Funding cuts, economy result in more West Nile virus cases

Government spending cuts and a difficult economy are two factors in the increased spread of West Nile virus via mosquitoes this year, according to new reports.

In Florida, the Lee County Mosquito Control District has lost 13 percent of its revenue since 2007. The nation's largest mosquito control district experienced a drop of tax revenue from $16 million in 2007 to $13.1 million in 2012 because of the real estate bust, USA Today reports.

Budget cuts in mosquito control programs also occurred this year in Nevada, Delaware, West Virginia, Colorado and North Carolina.

The Washoe County Health District in Reno, Nevada, experienced a budget cut from $6.9 million to $5.8 million, dropping the number of employees in its mosquito team to just three. Delaware's Mosquito Control Section experienced a budget slash of 25 percent in the last three years. Kanawha County, West Virginia, has the equipment, traps, nets and microscopes to fight mosquitoes, but after losing its funding several years ago, there are no trained people to use the equipment, according to USA Today.

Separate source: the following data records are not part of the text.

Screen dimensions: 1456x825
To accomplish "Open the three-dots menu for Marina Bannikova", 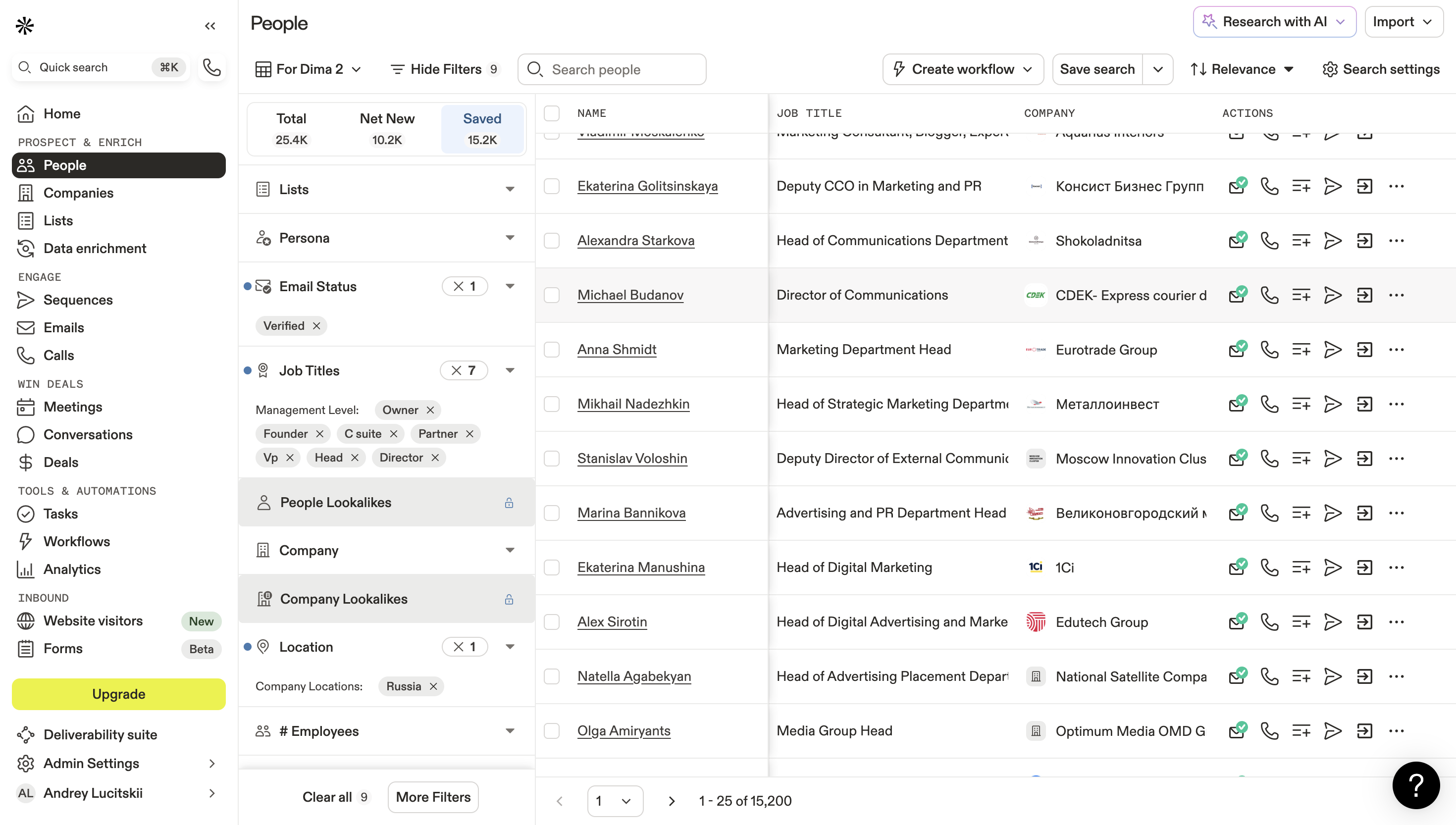I will pyautogui.click(x=1396, y=513).
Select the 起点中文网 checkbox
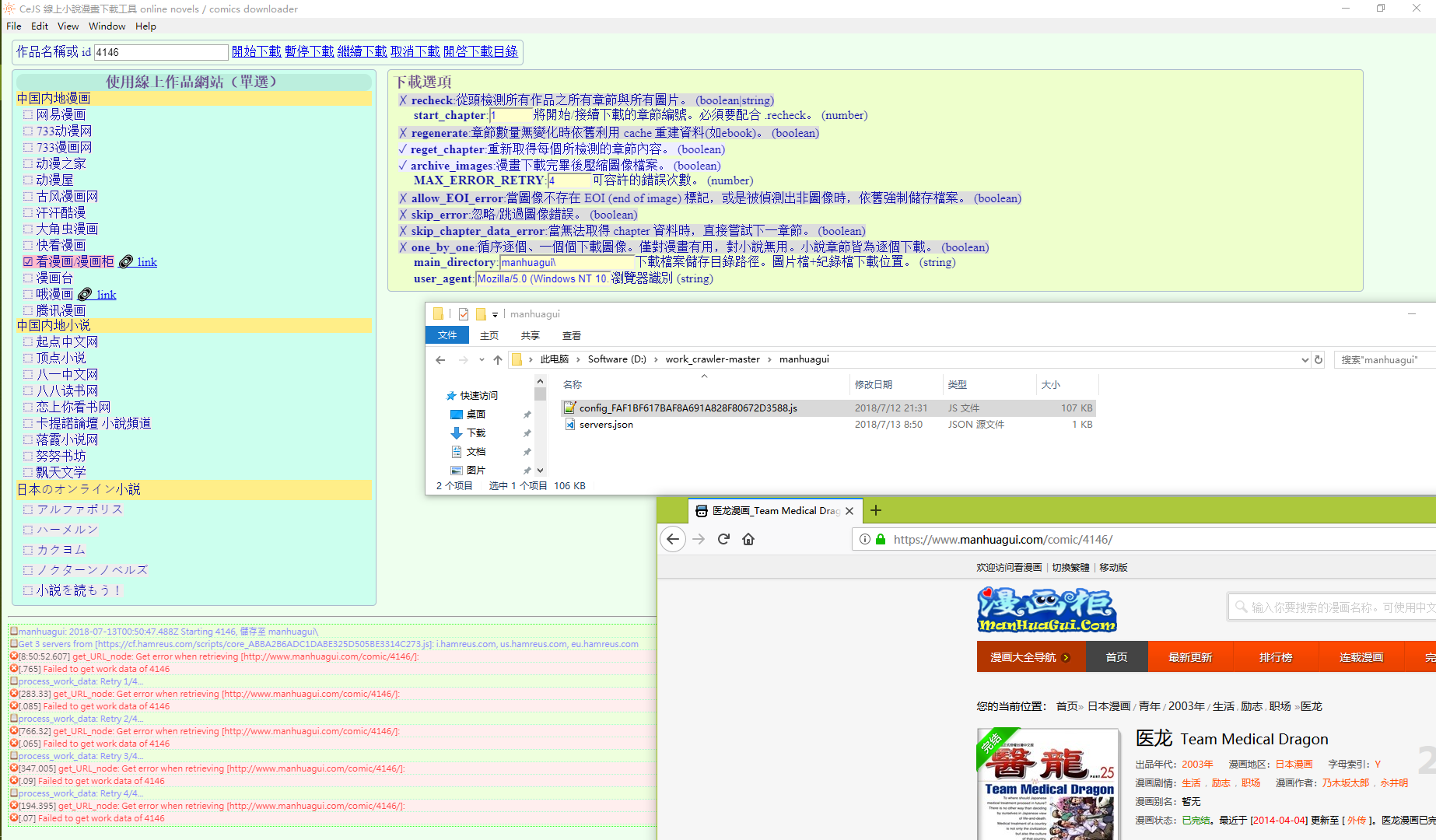1436x840 pixels. [x=28, y=341]
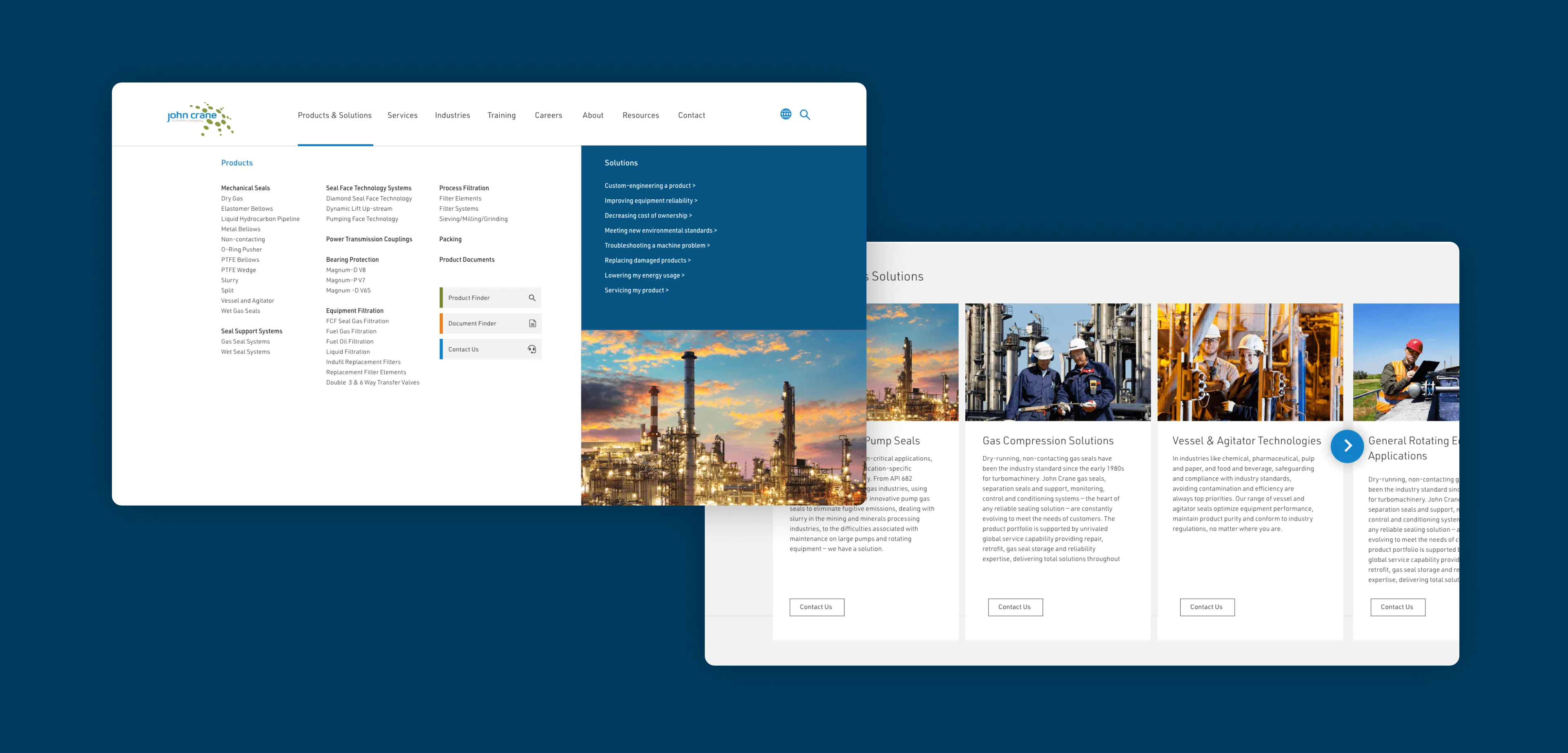The height and width of the screenshot is (753, 1568).
Task: Click Contact Us under Vessel & Agitator Technologies
Action: (1207, 607)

Fort Collins, Colorado, had its mosquito abatement budget cut by one-third in 2011 and stopped all storm-drain inspections and treatments, while North Carolina's entire Public Pest Management Section was laid off in July 2011.

Due to home foreclosures in California, more swimming pools have gone unmaintained, leading to mosquito breeding grounds that can produce millions of mosquitoes weekly, USA Today reports.

According to the Centers for Disease Control and Prevention, the number of reported West Nile virus cases stands at 1,221, much higher than the 2011 total of 53 by mid-August.